SET PROBLEM: Reproduce the entries starting at the line containing "Open Reading View from status bar" and ending at the line containing "tap(652, 624)", substituting "toolbar" for "status bar" and leaving everything else unchanged. Omit the pictures.

SOURCE DATA:

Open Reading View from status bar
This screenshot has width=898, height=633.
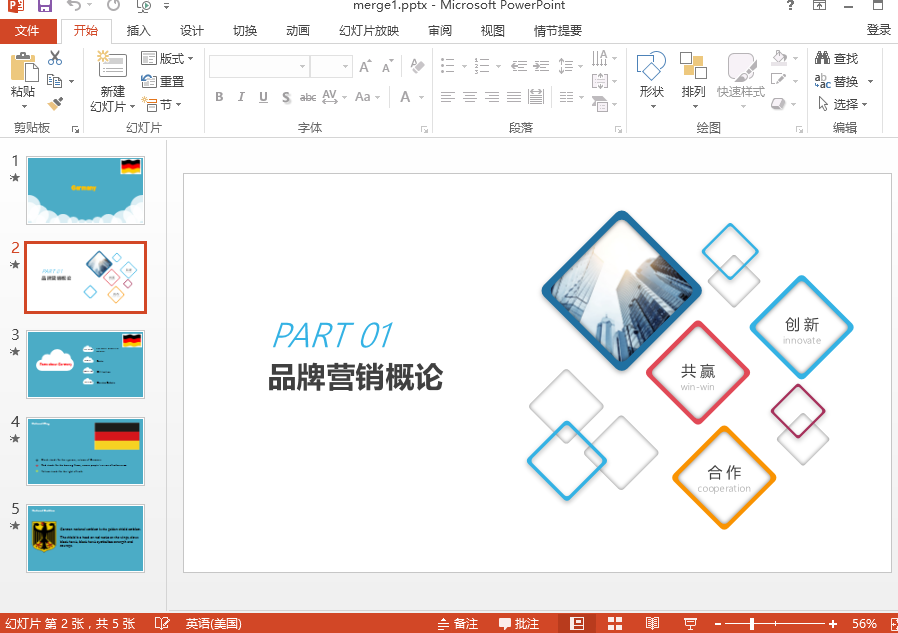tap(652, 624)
--
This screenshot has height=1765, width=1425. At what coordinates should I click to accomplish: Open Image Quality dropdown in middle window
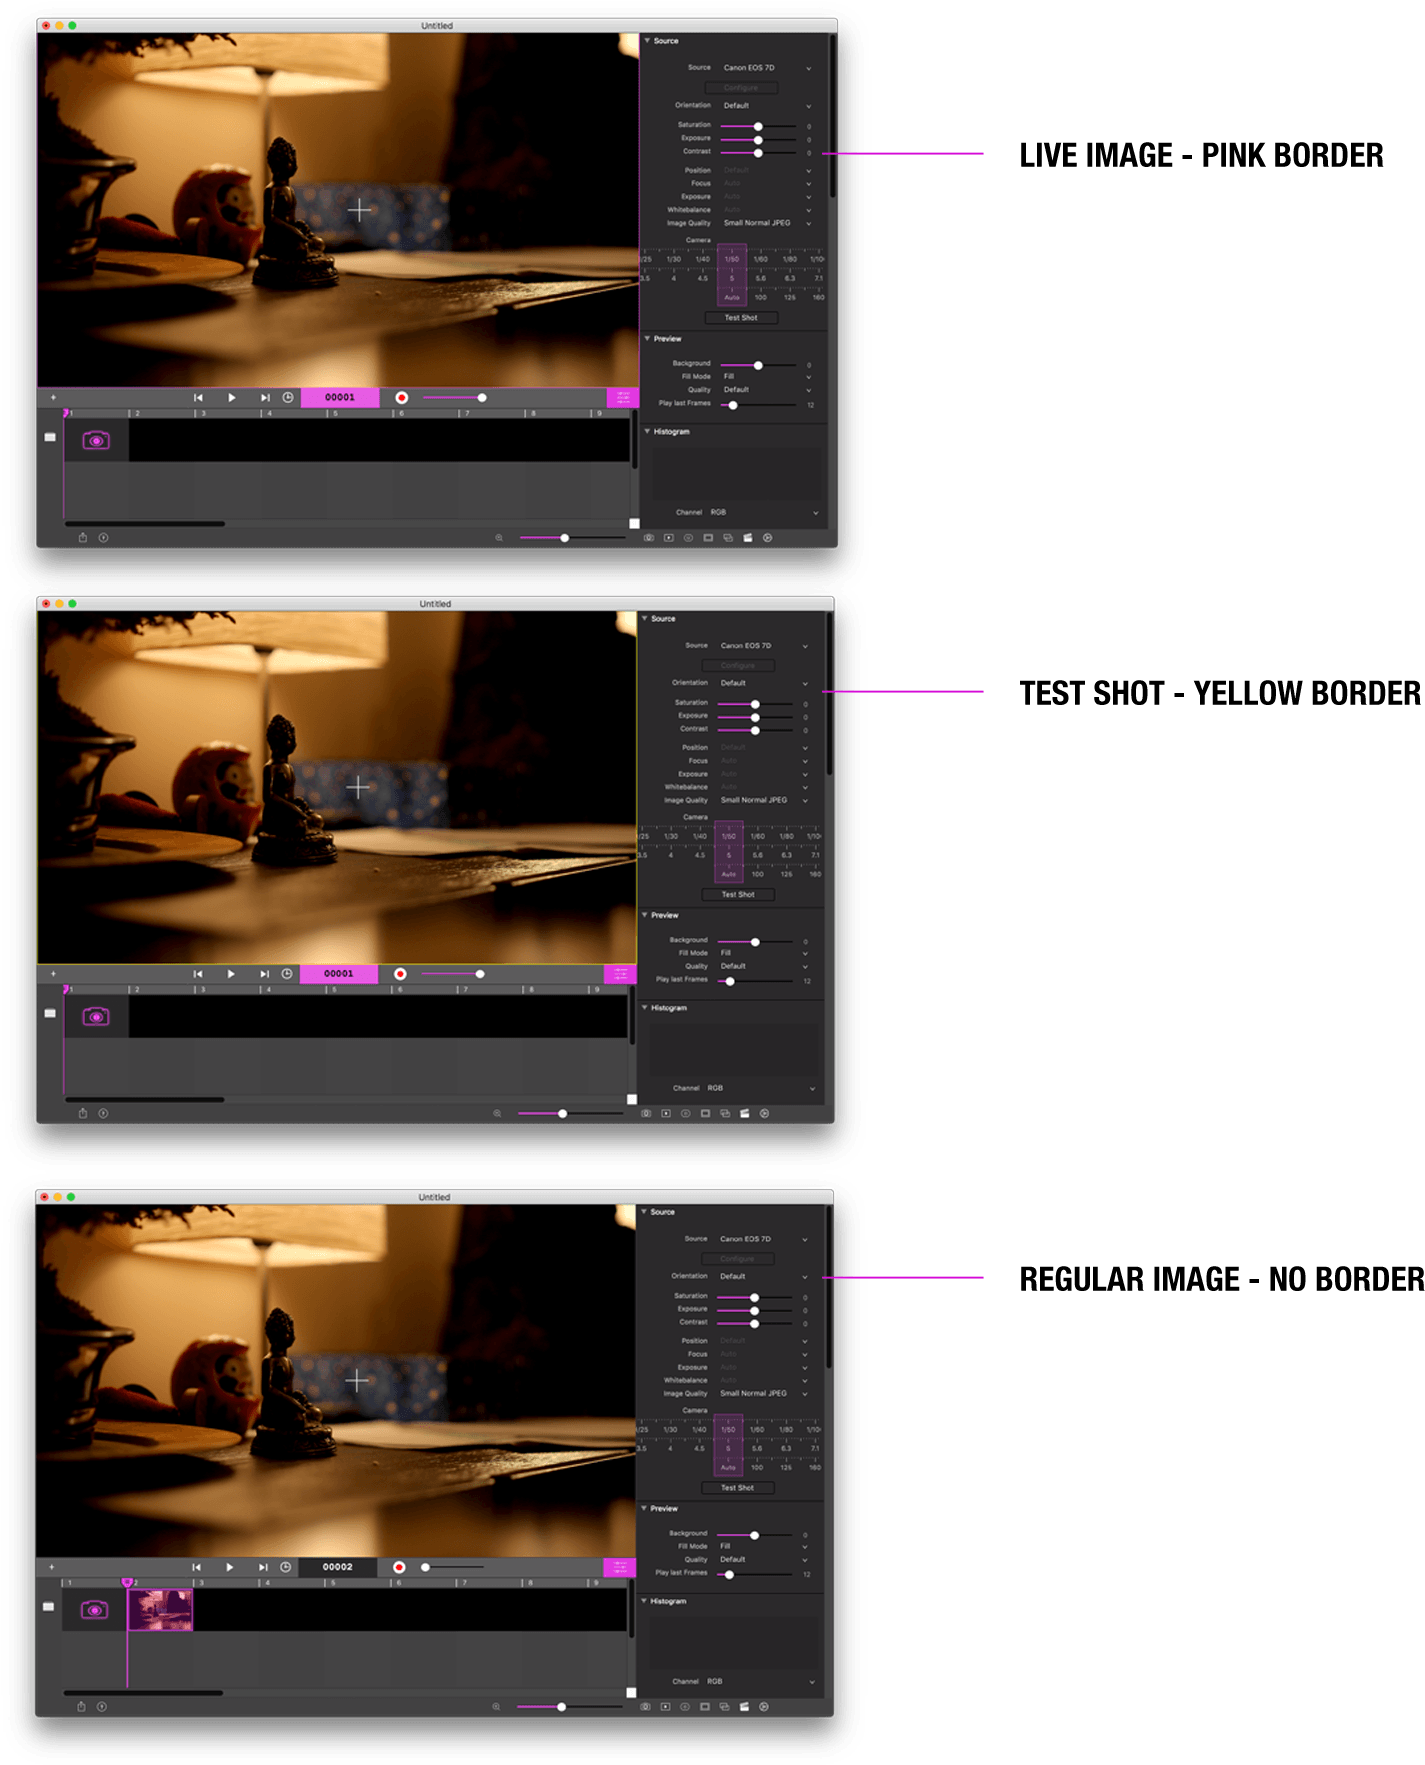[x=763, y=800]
* * *
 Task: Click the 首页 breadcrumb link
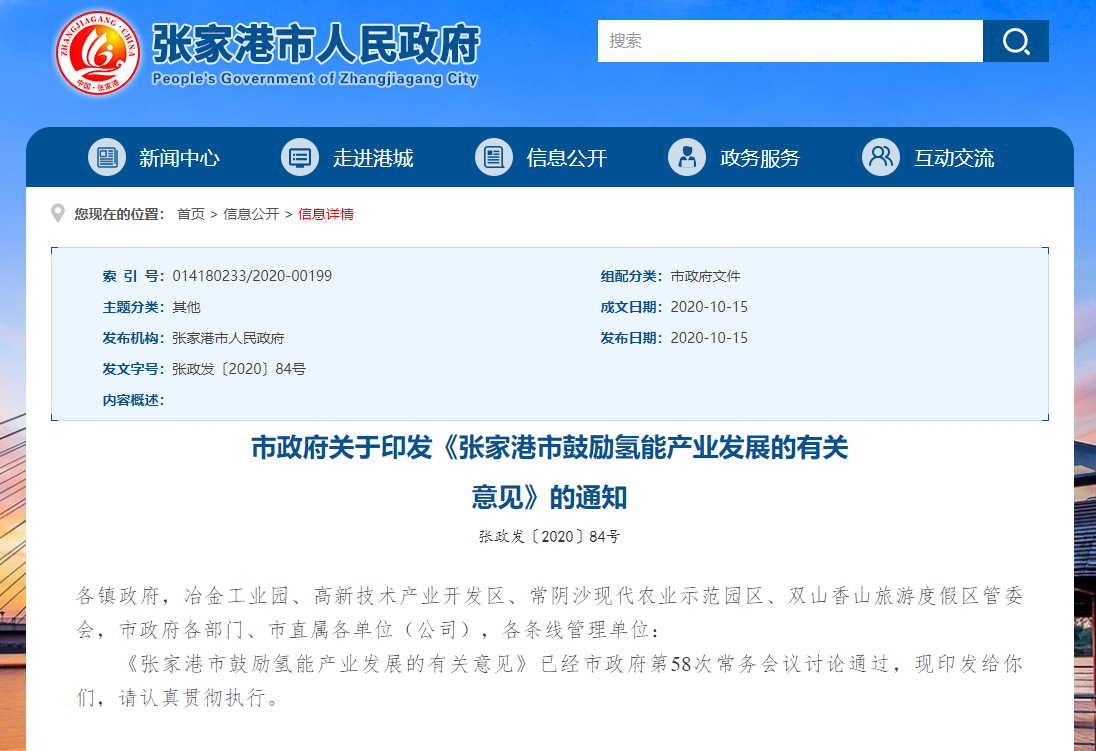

THE ANSWER:
Open Reading View from toolbar
This screenshot has width=898, height=633.
tap(652, 624)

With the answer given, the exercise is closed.